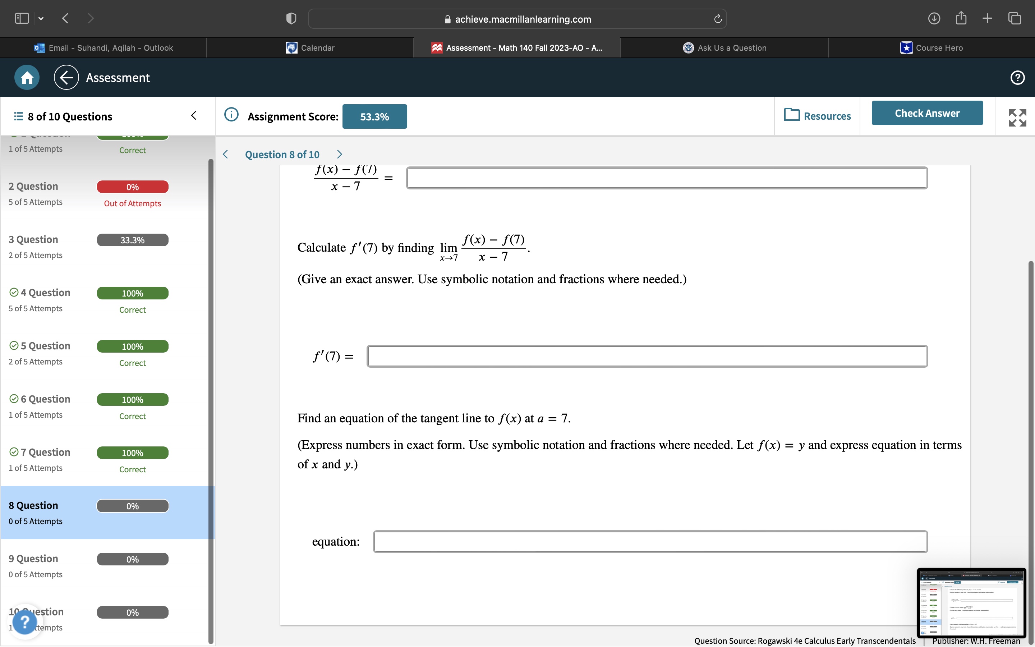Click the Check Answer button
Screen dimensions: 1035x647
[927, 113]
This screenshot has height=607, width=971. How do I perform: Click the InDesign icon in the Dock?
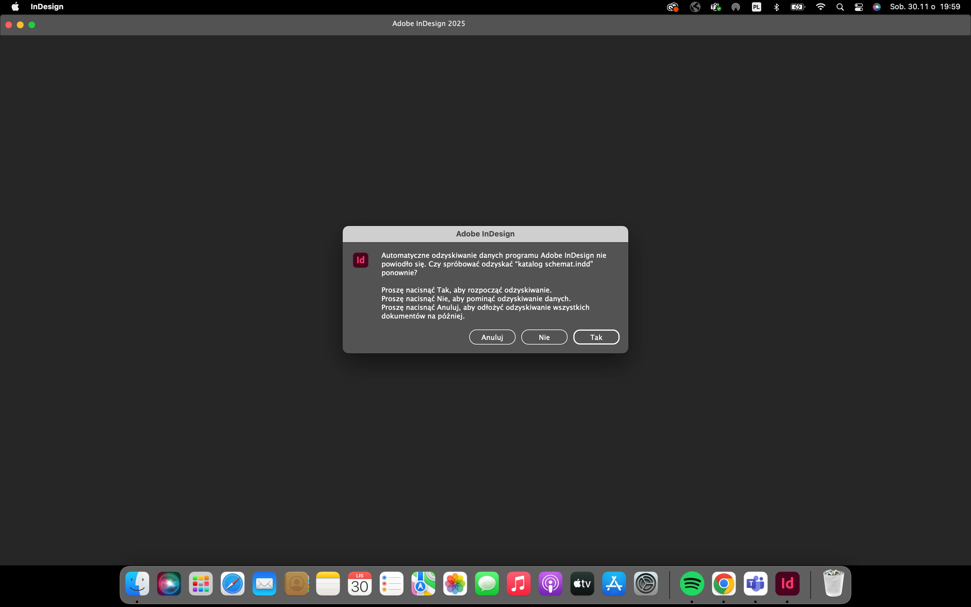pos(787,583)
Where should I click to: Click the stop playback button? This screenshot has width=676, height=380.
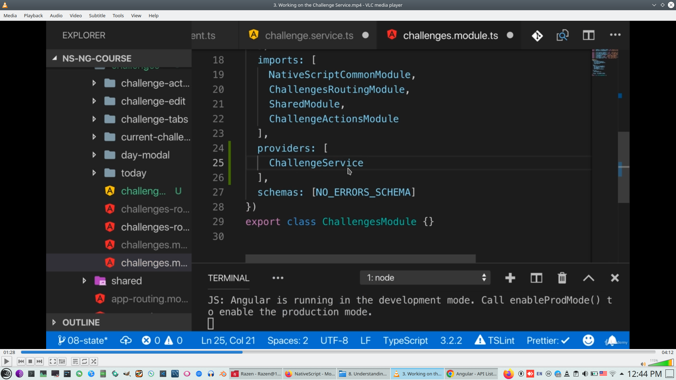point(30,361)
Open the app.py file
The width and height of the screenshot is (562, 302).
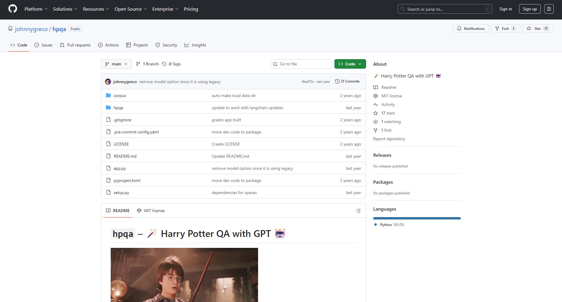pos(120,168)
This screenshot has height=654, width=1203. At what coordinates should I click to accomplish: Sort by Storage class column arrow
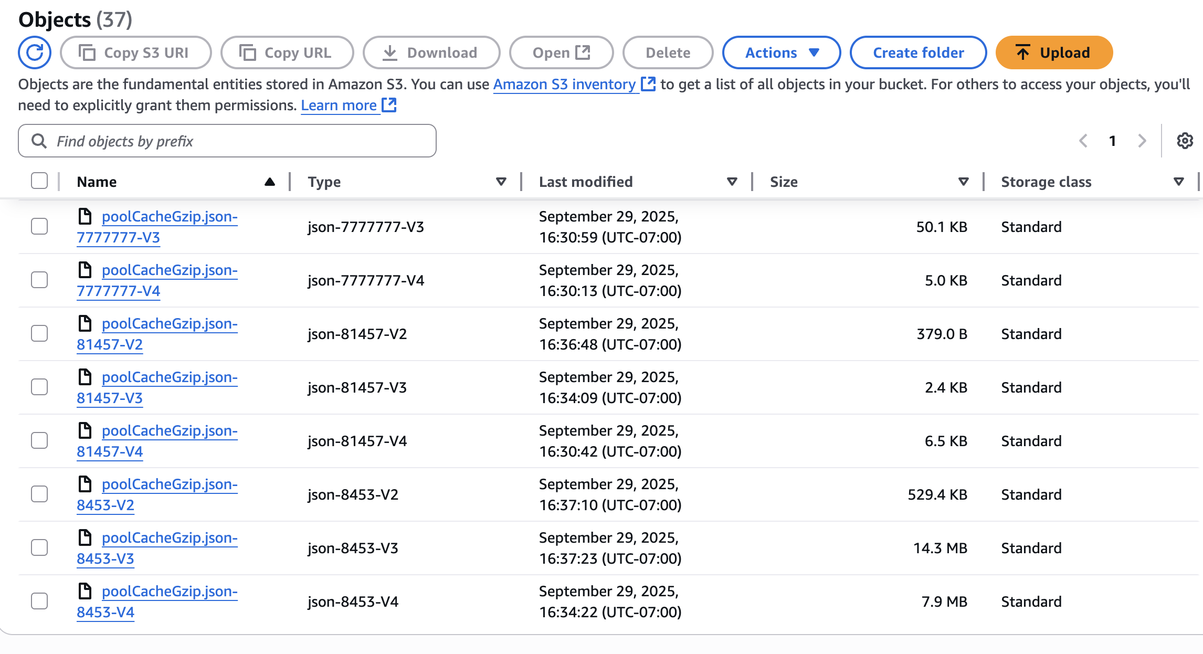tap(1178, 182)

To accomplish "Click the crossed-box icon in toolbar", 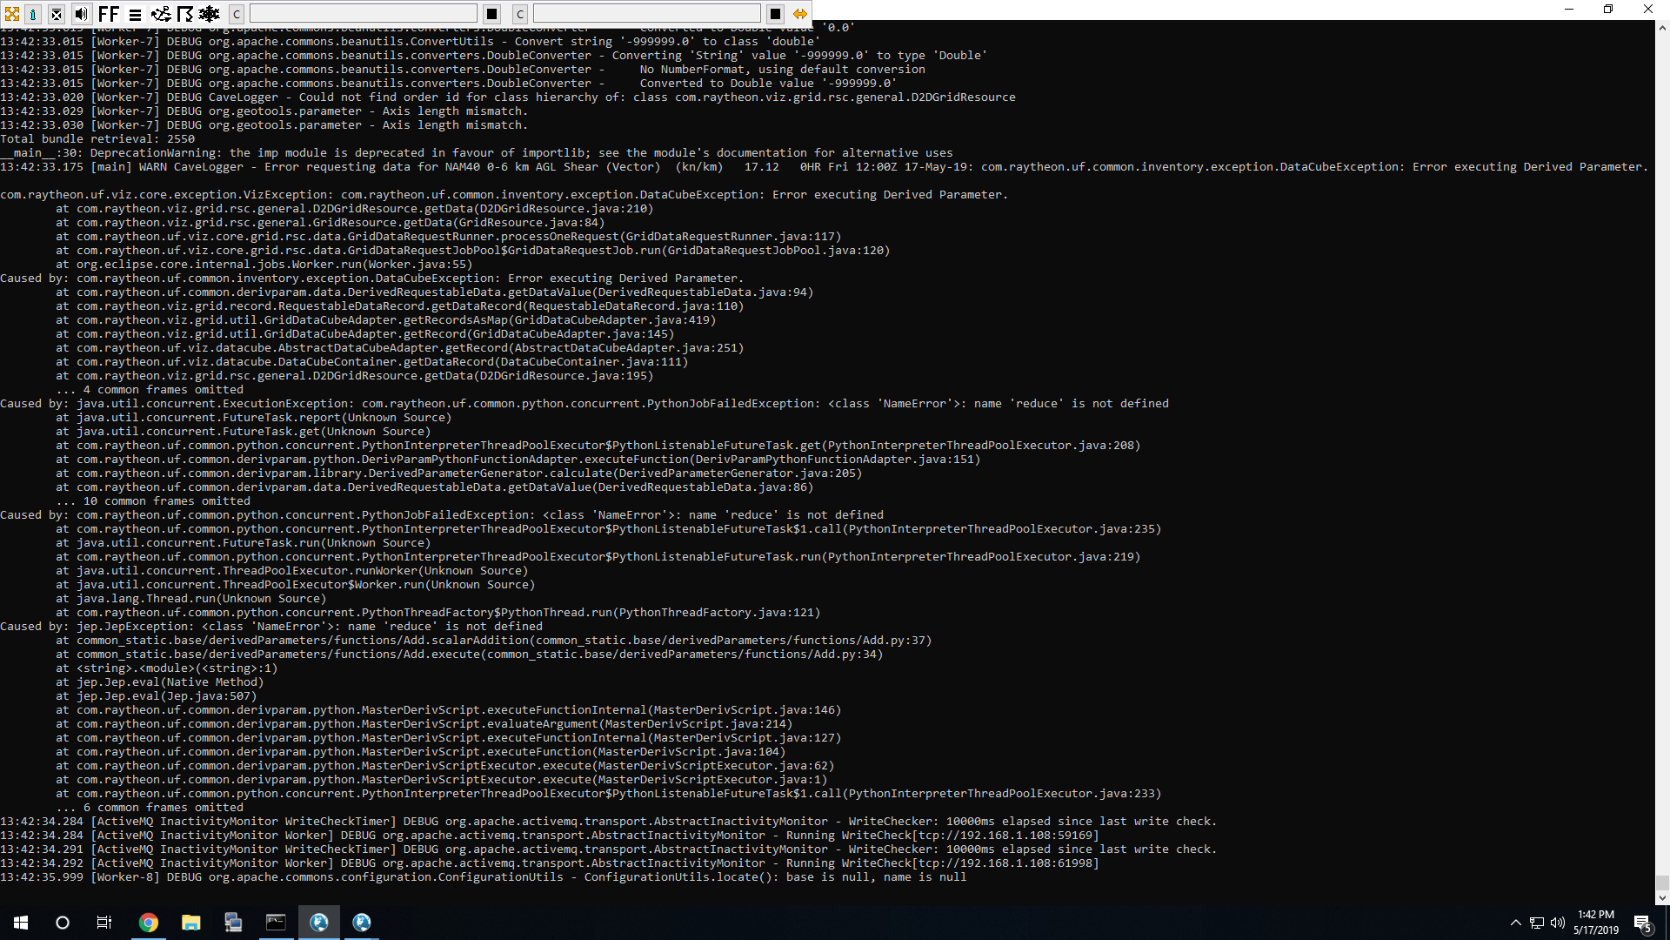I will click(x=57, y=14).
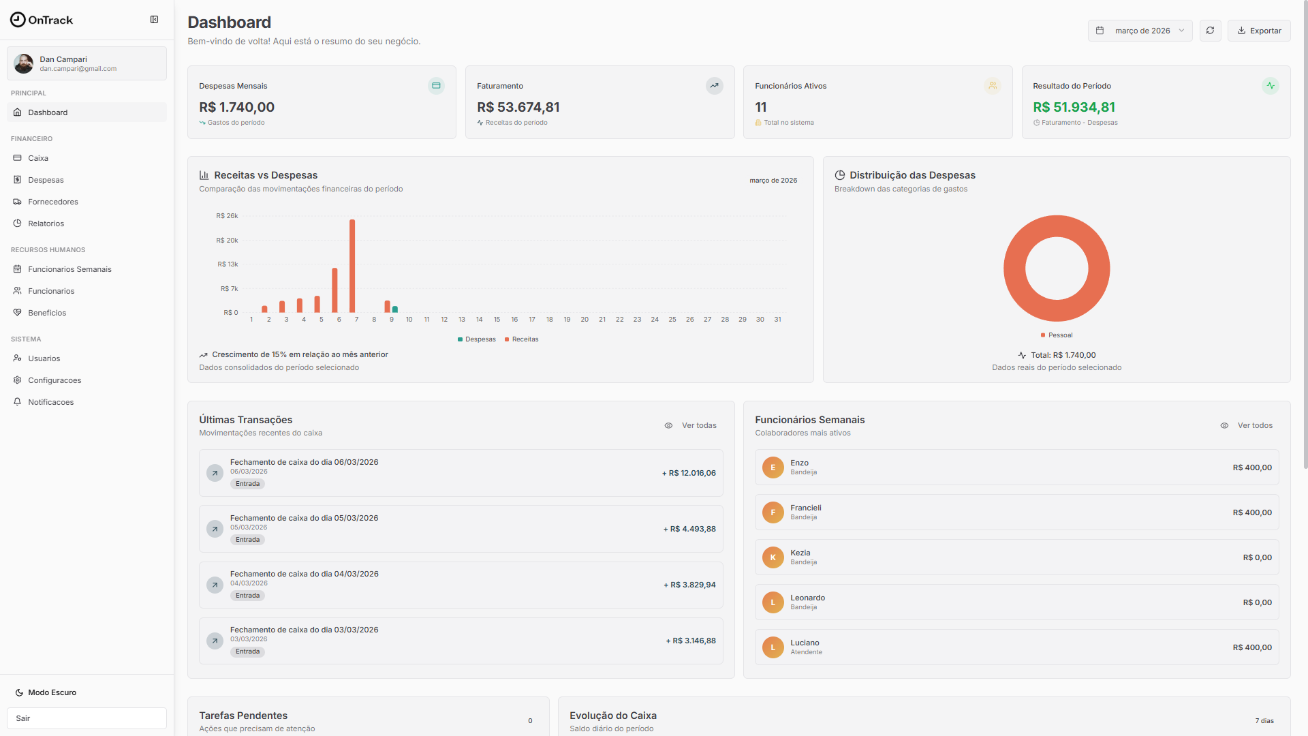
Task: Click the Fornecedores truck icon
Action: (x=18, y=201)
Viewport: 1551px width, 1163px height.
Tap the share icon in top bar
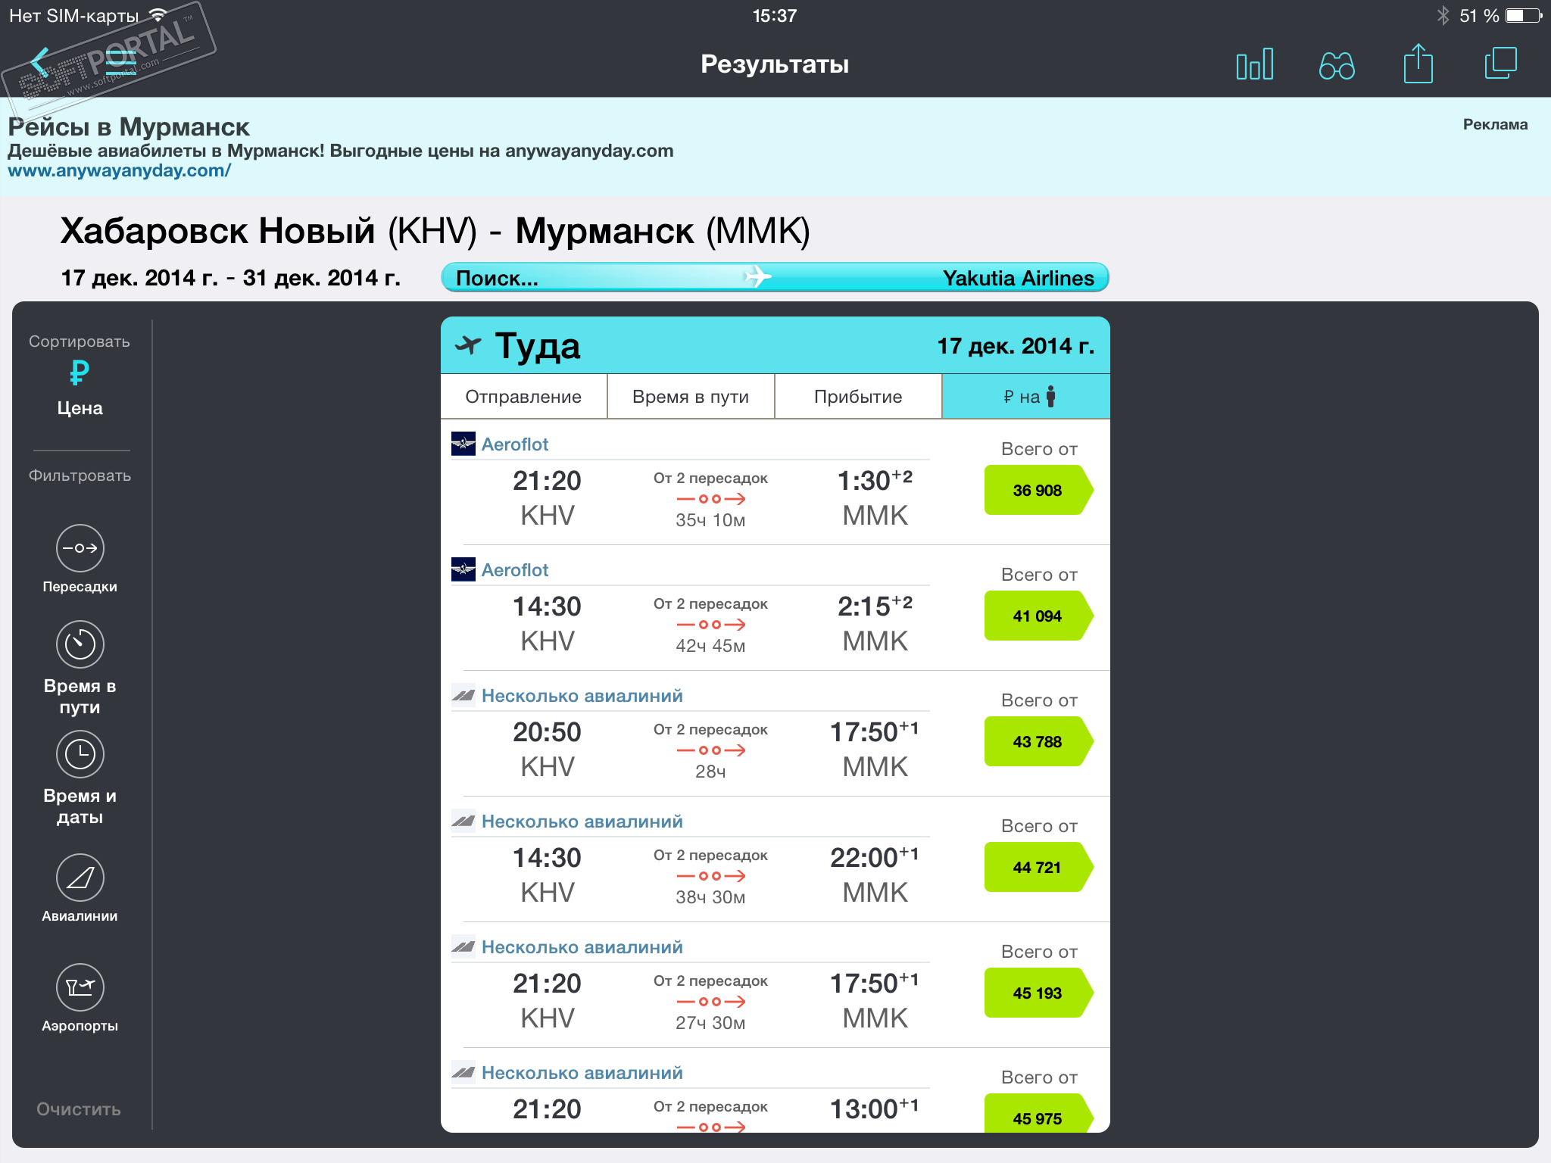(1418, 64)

-------

» Task requirements: Write out exactly the lines from the one containing "Viewport: 1551px width, 1163px height." through the last line of the records above, both ends included, and leave out any pictures.

» Answer for the task:
Viewport: 1551px width, 1163px height.
Tap the share icon in top bar
(1418, 64)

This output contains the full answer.